The church of S. Pierre of the twelfth century is all that remains of a Benedictine abbey; the Romanesque chapel of S. Alban stands on a barren rock 2,400 feet high. But the great attraction is the source of the Durzon, as Reclus describes it:—

"A little river issuing from a deep foux some six or seven kilometres from Nant, near the Mas-de-Pommier, at the bottom of a cirque where walls, which are those of the Larzac, rise above the well to the height of 900 feet. There opens a great gulf, un dormant qui ne dort pas toujours. A slight rain on Larzac agitates it, and it begins to boil languidly in the centre of the well; but after a long rain, a storm, or the melting of the snows, the water rises in clashing floods like a cascade turned upside down; it is no longer a murmuring stream, but a growling torrent whose voice breaks the austere silence of the cirque."

Still descending the valley, we see perched high up on the right the curious village of Cantobre, on a point of the Causse Bégon, shaded by gigantic dolomitic mushrooms, and comprised within the walls of a ruined castle that was destroyed in 1660, after its owner, Jean de Fombesse, had been executed as a coiner.
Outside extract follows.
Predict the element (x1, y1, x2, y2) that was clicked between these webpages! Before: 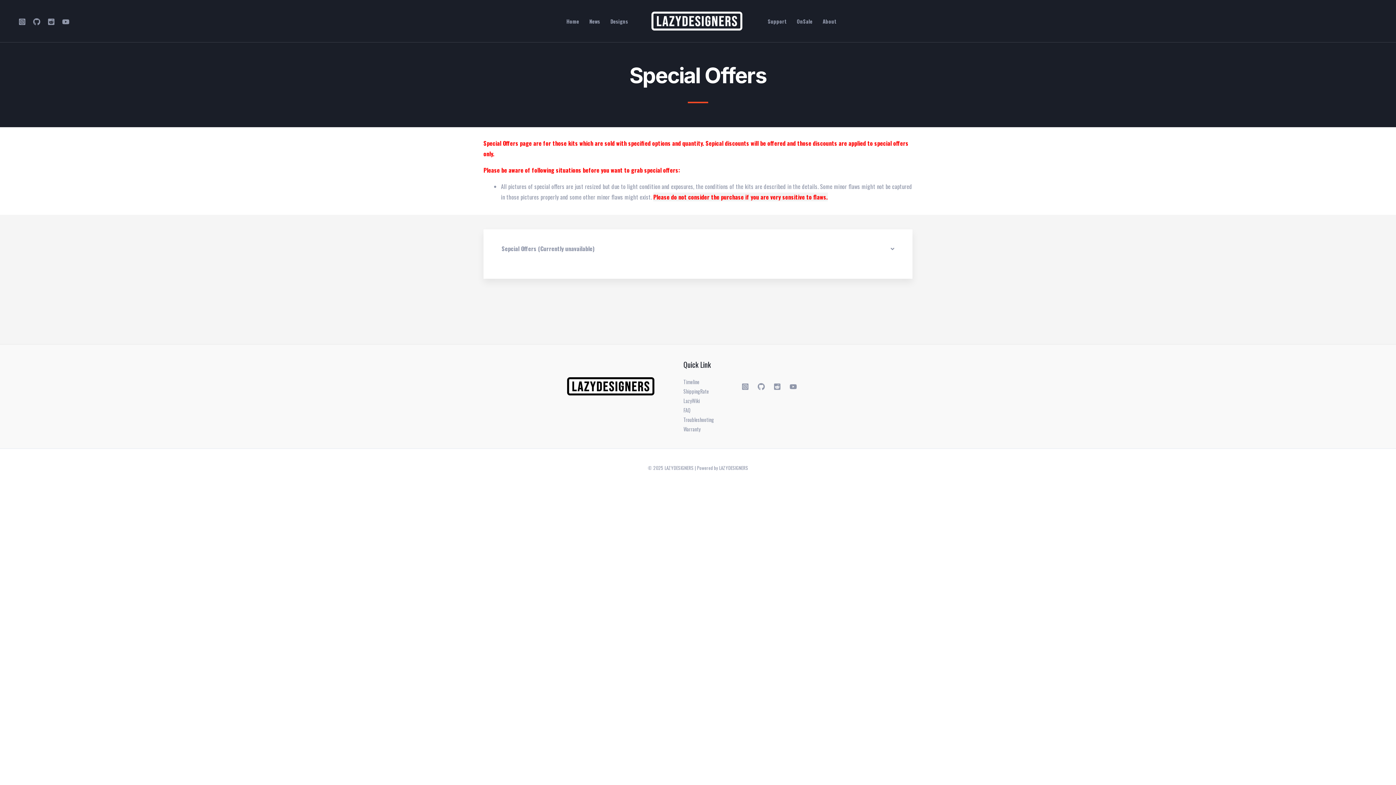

But more curious even than Cantobre is the village of S. Veran, plastered against the rocks which shoot up into needles. The ravine opening behind it describes a circus bristling with pinnacles and rocks scooped out and shaped into the most fantastic forms. The whole is commanded by an immense wall of limestone on which, and intermingled with which, are the artificial structures of a castle, the cradle of the family of Montcalm, whose most illustrious member was the Marquess who fell on the heights of Abraham, 14th September, 1759, in the struggle over Quebec, that cost also the life of Wolfe. The inhabitants of this poor hamlet, in a barren and waste land, are themselves wretchedly poor. Some one said to one of them: "So, the Montcalms left this place!" "Aye! and would to God we could leave it too," was the reply.

Below this is La Roque, whence Roquesaltes may be visited, and the Rajol, extraordinary groups of rocks little less curious than those of Montpellier le Vieux, that are also reached from the valley of the Dourbie. But these I have described elsewhere, and I am not so garrulous that I care to repeat myself.

  1. Martel: Les Cevennes. Paris, 1891.